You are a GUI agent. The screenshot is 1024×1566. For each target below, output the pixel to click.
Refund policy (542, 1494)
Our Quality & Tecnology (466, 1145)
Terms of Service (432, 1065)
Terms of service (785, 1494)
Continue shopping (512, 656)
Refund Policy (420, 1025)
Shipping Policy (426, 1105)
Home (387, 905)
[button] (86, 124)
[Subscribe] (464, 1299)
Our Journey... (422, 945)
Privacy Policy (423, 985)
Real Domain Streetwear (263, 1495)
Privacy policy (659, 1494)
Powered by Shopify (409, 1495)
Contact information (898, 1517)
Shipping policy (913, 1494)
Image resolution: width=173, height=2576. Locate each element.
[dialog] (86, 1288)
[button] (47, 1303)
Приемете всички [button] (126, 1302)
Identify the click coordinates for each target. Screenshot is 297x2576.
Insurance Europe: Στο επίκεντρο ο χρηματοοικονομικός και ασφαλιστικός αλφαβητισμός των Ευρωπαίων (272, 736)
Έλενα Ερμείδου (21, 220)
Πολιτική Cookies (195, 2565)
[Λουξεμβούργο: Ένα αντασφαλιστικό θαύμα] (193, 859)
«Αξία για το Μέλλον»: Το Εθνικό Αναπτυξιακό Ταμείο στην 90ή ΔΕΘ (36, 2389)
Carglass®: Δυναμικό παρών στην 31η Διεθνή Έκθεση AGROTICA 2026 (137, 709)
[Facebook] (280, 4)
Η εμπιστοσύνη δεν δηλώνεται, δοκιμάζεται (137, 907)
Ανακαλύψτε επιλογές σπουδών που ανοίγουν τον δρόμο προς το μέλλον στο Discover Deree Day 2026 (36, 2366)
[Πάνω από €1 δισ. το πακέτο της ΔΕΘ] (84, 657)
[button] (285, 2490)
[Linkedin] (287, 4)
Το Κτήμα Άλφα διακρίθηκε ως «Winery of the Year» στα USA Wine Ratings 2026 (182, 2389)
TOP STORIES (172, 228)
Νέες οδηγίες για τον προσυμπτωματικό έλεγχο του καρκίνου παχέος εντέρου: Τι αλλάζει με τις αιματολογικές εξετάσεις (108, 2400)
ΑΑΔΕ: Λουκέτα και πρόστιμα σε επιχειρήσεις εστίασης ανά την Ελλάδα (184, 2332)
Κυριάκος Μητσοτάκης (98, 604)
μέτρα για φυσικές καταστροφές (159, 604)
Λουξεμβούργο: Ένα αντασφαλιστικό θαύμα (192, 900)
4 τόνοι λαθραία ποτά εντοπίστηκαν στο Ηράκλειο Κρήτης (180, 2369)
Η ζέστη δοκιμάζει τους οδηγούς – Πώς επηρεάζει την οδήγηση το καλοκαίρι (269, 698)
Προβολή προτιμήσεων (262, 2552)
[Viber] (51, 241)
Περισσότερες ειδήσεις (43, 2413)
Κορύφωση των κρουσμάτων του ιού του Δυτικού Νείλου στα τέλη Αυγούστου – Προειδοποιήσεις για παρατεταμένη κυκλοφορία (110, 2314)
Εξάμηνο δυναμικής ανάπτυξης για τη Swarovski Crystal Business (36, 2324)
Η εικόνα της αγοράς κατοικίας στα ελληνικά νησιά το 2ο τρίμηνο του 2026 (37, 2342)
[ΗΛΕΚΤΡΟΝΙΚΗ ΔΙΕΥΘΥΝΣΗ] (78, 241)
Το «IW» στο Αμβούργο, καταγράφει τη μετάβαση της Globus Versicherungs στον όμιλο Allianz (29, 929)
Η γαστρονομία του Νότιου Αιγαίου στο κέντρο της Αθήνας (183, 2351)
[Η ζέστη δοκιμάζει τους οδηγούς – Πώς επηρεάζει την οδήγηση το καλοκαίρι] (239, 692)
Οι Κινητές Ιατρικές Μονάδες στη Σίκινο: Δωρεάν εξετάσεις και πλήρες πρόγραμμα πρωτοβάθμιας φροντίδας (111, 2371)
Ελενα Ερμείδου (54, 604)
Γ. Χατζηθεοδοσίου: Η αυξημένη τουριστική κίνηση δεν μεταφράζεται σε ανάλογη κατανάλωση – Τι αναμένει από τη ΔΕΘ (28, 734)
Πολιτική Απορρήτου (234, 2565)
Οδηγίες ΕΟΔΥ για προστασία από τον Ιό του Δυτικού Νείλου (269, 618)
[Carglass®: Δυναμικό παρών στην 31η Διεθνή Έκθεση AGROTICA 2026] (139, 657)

##########

Please go through the listing and return each line that has "Πολιτική" in it.

Πολιτική Cookies (195, 2565)
Πολιτική Απορρήτου (234, 2565)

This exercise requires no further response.